## Required work
Aim for an exact copy of the listing, without any images.

## Records provided
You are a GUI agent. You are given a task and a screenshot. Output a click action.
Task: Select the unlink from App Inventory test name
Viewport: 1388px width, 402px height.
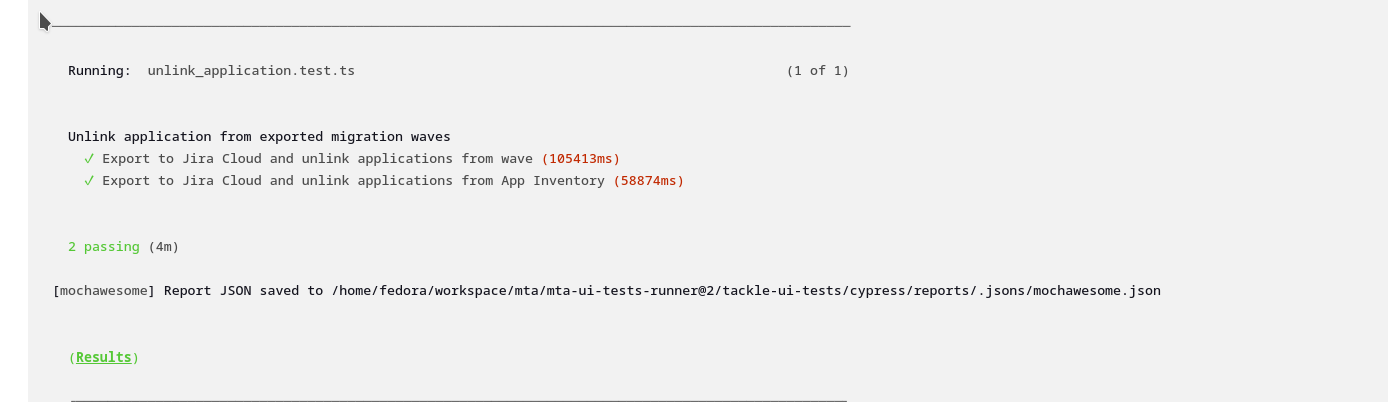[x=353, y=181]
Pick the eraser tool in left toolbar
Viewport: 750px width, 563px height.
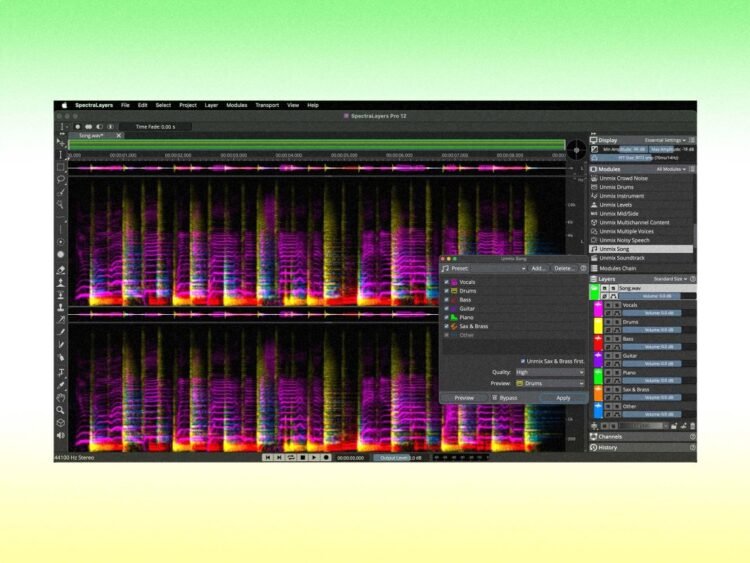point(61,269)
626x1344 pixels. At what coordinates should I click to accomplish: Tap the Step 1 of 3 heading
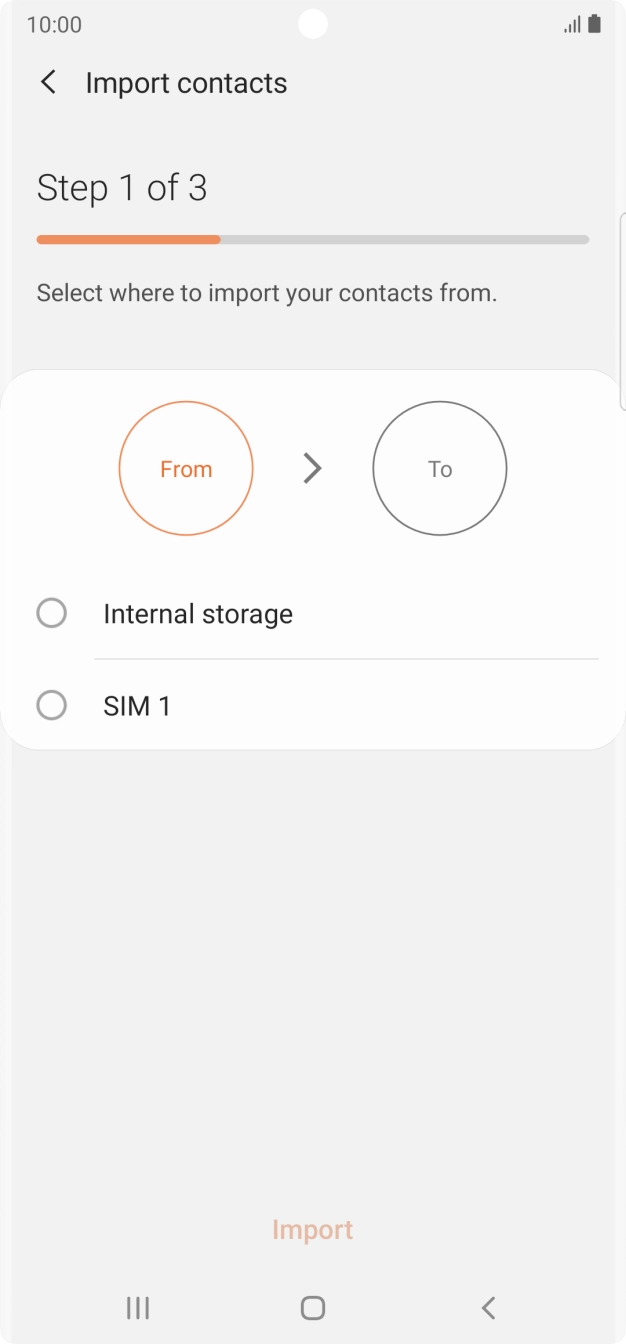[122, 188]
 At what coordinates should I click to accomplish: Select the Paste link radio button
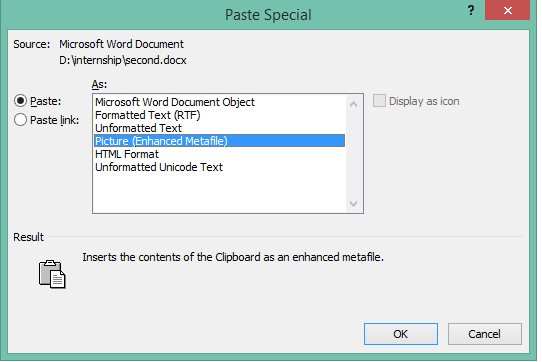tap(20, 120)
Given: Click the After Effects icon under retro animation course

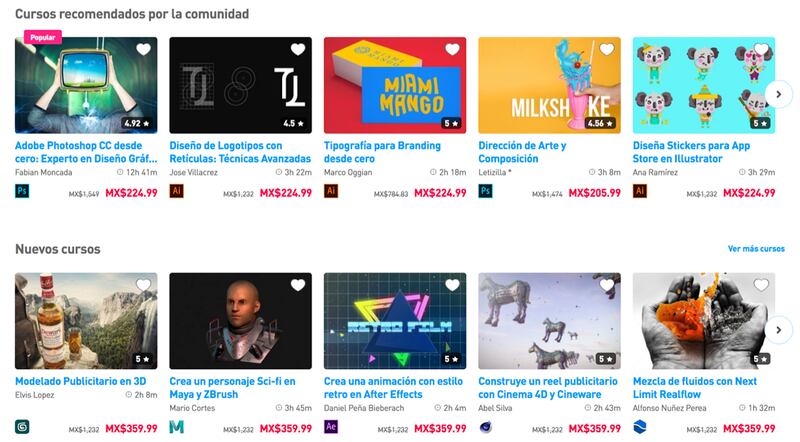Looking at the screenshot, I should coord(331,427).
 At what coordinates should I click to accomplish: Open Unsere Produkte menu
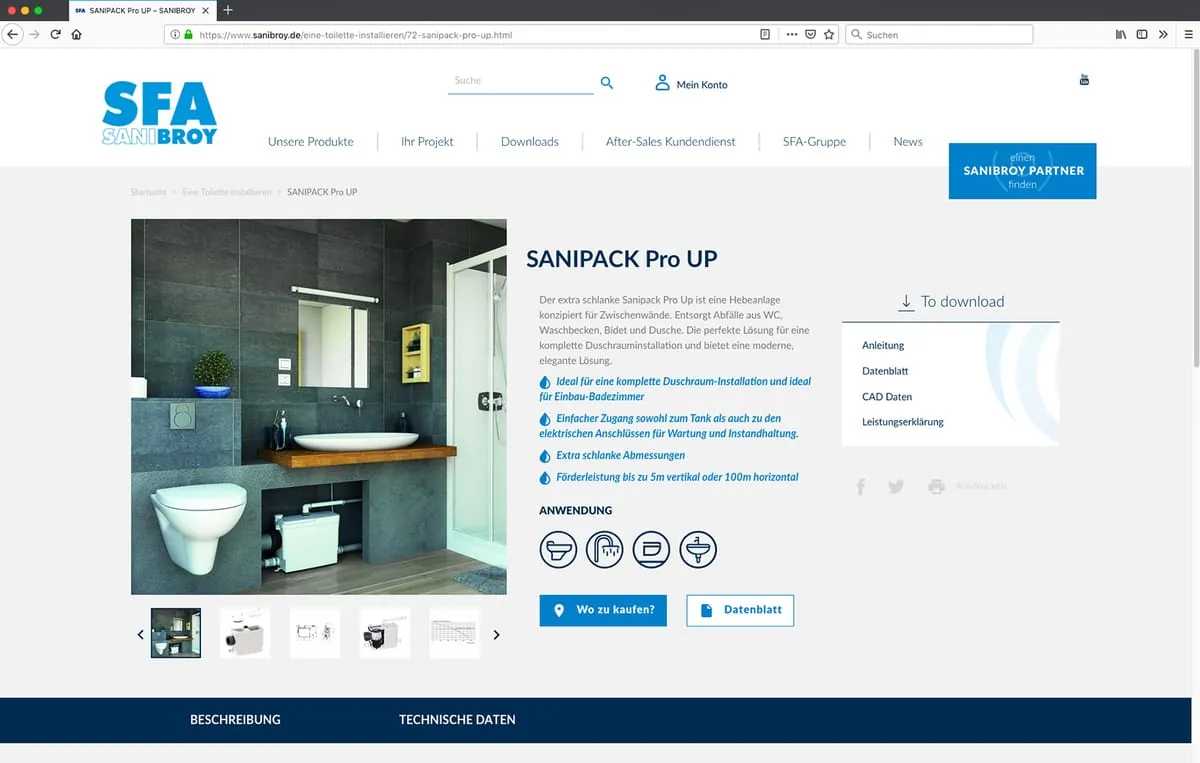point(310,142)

## Your response
You are a GUI agent. You are given a task and a screenshot. Output a click action.
Task: Select the unlink from App Inventory test name
Viewport: 1388px width, 402px height.
[x=353, y=181]
Pick the eraser tool in left toolbar
Viewport: 750px width, 563px height.
point(61,269)
626x1344 pixels. At what coordinates should I click to accomplish: Tap the Step 1 of 3 heading
[122, 188]
 At what coordinates should I click to accomplish: Select the Paste link radio button
tap(20, 120)
Given: Click the After Effects icon under retro animation course

Looking at the screenshot, I should coord(331,427).
 At what coordinates should I click to accomplish: Open Unsere Produkte menu
point(310,142)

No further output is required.